STATED EXERCISE:
Could you quote, word for word, the lines below from the one containing "Clear the worksheet" through the one containing "Looking at the", including both?

(Dataset records)
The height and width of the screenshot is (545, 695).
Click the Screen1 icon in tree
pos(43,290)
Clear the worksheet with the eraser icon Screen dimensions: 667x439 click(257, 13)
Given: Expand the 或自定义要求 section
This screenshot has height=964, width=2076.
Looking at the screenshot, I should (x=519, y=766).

* * *

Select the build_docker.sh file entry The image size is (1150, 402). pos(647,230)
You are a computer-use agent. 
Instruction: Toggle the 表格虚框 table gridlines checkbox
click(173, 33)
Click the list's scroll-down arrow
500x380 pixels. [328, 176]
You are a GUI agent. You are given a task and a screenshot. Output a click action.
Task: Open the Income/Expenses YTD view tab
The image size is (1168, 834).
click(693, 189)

* * *

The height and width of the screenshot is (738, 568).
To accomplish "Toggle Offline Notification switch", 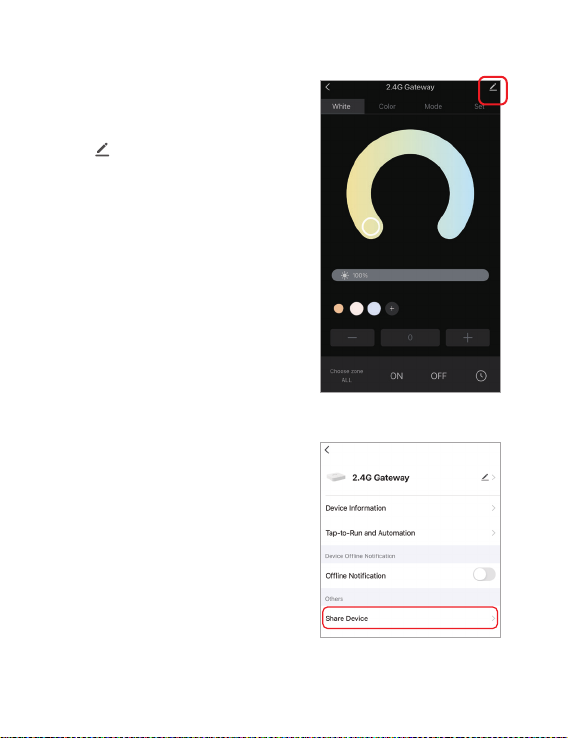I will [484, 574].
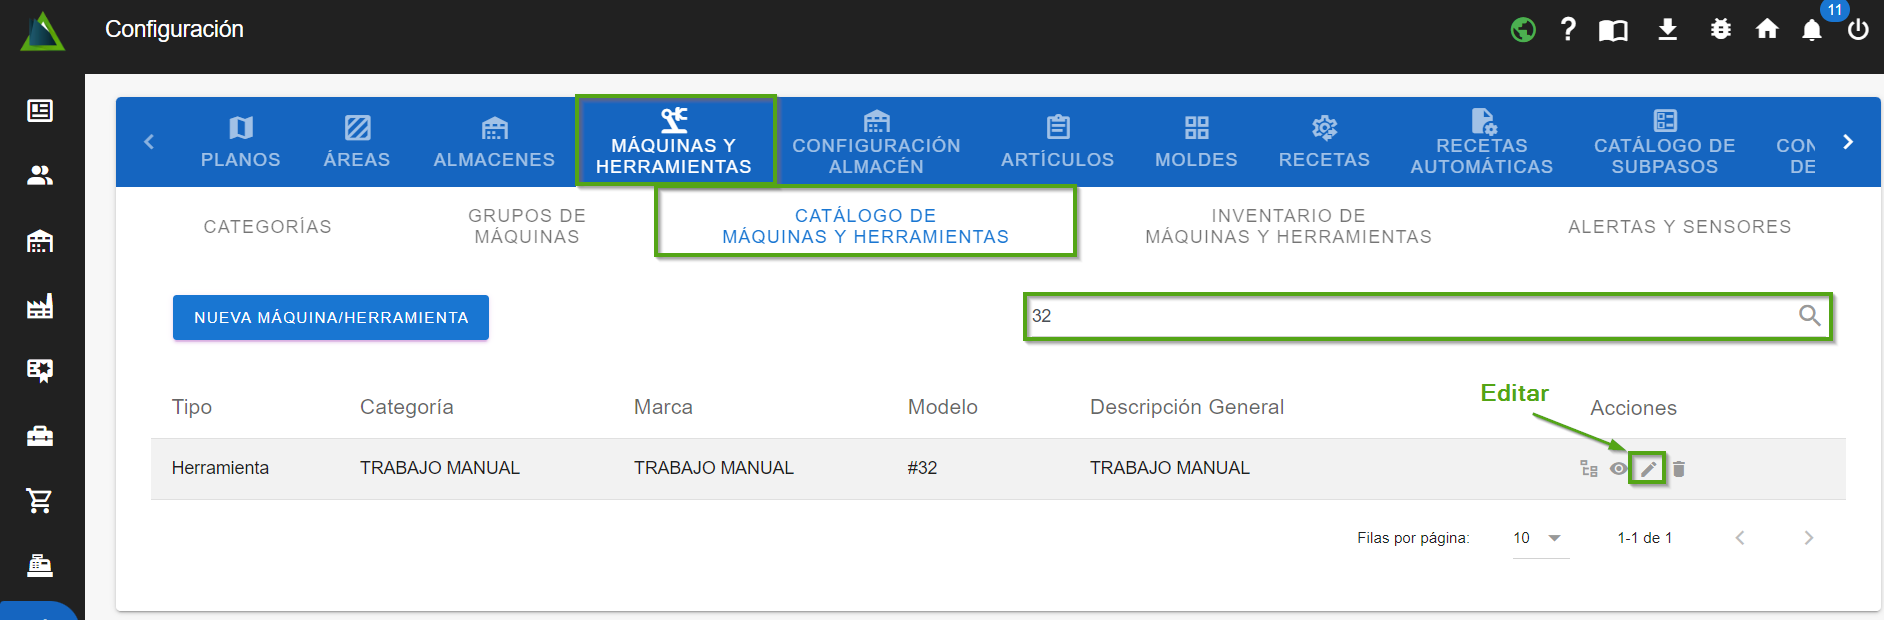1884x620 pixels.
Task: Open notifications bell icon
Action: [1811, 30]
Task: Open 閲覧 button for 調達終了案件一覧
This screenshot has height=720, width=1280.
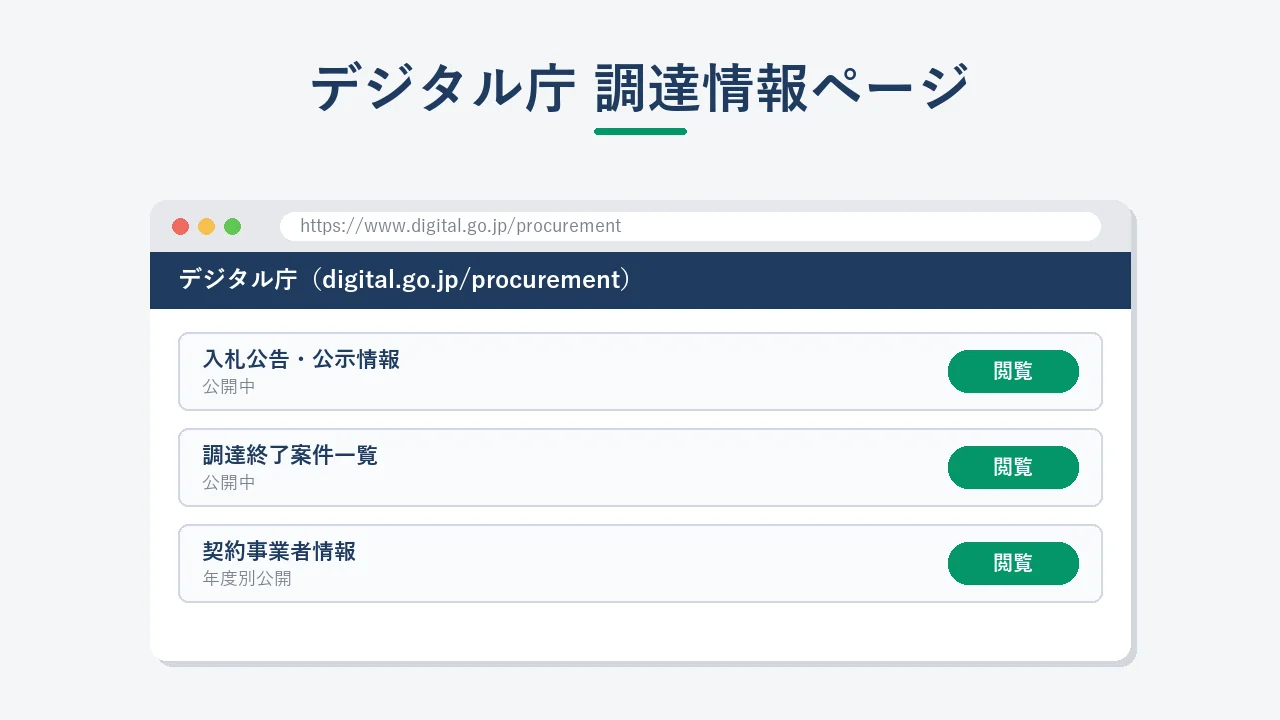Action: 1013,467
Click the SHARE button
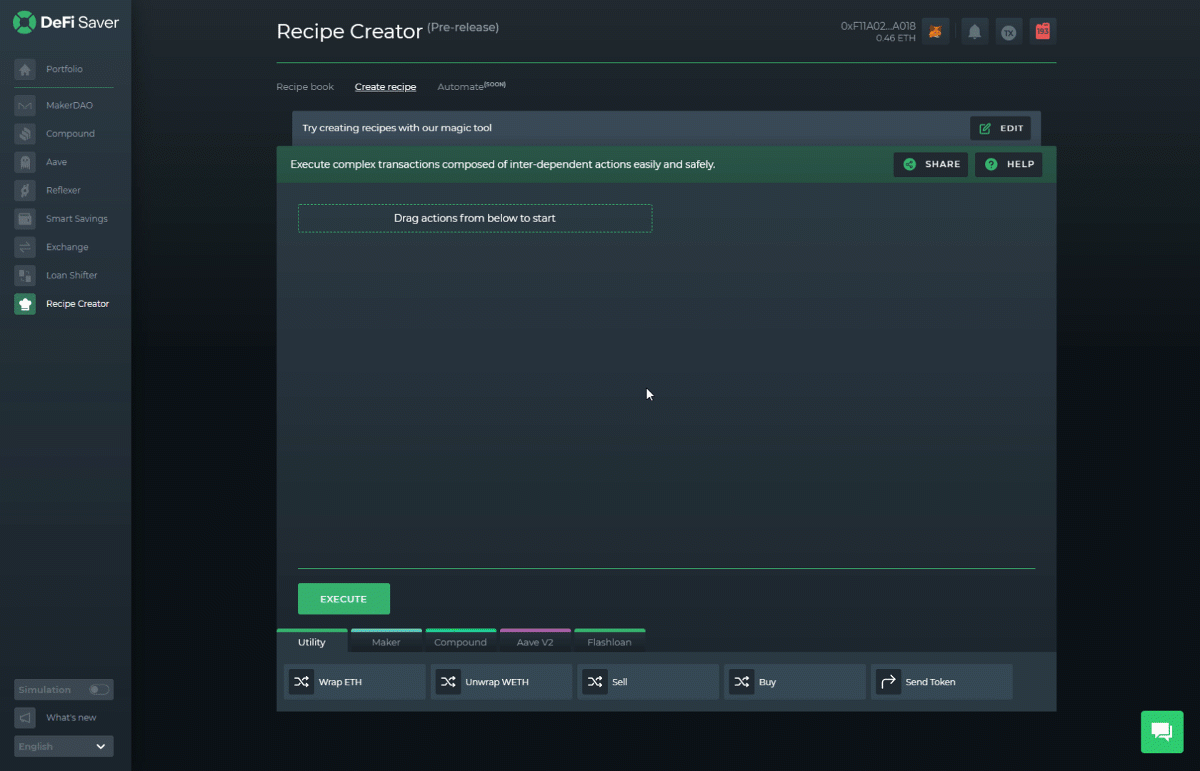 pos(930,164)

FULL OUTPUT:
Clear the worksheet with the eraser icon Screen dimensions: 667x439 click(257, 13)
Given: Expand the 或自定义要求 section
This screenshot has height=964, width=2076.
Looking at the screenshot, I should (x=519, y=766).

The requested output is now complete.